24 Nisan, 2013

rüyamda mila jovovic'le aynı teknede denizleri geziyorduk. sadece ikimiz ve bir orta yaşlı amca vardı. mila ablanın ev sevdiği şey tahir ismini verdiği bir yunusla suya atlayıp oyunlar oynamaktı. ama tahir yunus üstü çıplak, belden aşağısına plastikten yunus kuyruğu giyen bıyıklı bir amcaydı. mila abla da öyle yapıyordu zaten.

biraz sıkıcı bi tekne gezintisiydi. mila abla tahmin ettiğim kadar eğlenceli bi insan değildi. hayalkırıklığı.

19 Nisan, 2013

hep aynı şey oluyo. ama hep! ne zaman bi arkadaşımın bloğunu okumaya başlasam yazasım geliyo. bi cümle, bazen bi kelime aklıma bişeyler getirip yazı yazdırıyor bana.
eksiden çok yazardım. ama o zamanlar çok okurdum da. günlük yazardım, söylenirken yazardım falan. demek ki okumak ve yazmak doğru orantlılı.

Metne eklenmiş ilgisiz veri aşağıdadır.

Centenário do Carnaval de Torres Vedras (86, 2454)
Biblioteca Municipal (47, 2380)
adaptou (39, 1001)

bloğunu okuduğum arkadaşım eski ama bir şekilde tembellikten artık görüşmediğim bi arkadaşımsa okurken aldığım keyif bi başka oluyo.
artık instagram var, facebook var. orda arkadaşlarımızın hayatlarına kısmen de olsa vakıf olduğumuz için konuşma, görüşme ihtiyacı hissetmiyoruz fazlaca. geçenlerde buna çok takmıştım, ama sonra mevzu canımı fazlasıyla sıktığı için takmamaya karar vermiştim. bence hala içten içe takıyorum buna.
o yüzden eski arkadaşlar candır diyorum. yenileri de candır ama eskiler daha bi candır.

kaşe market

her aradığımda ''tamam kardeşim, tabii kardeşim.'' diyen bir bakkalımız var kadıköy'de. birisinin sana ''tamam efendim, tabii efendim.'' demesinden çok daha iyi.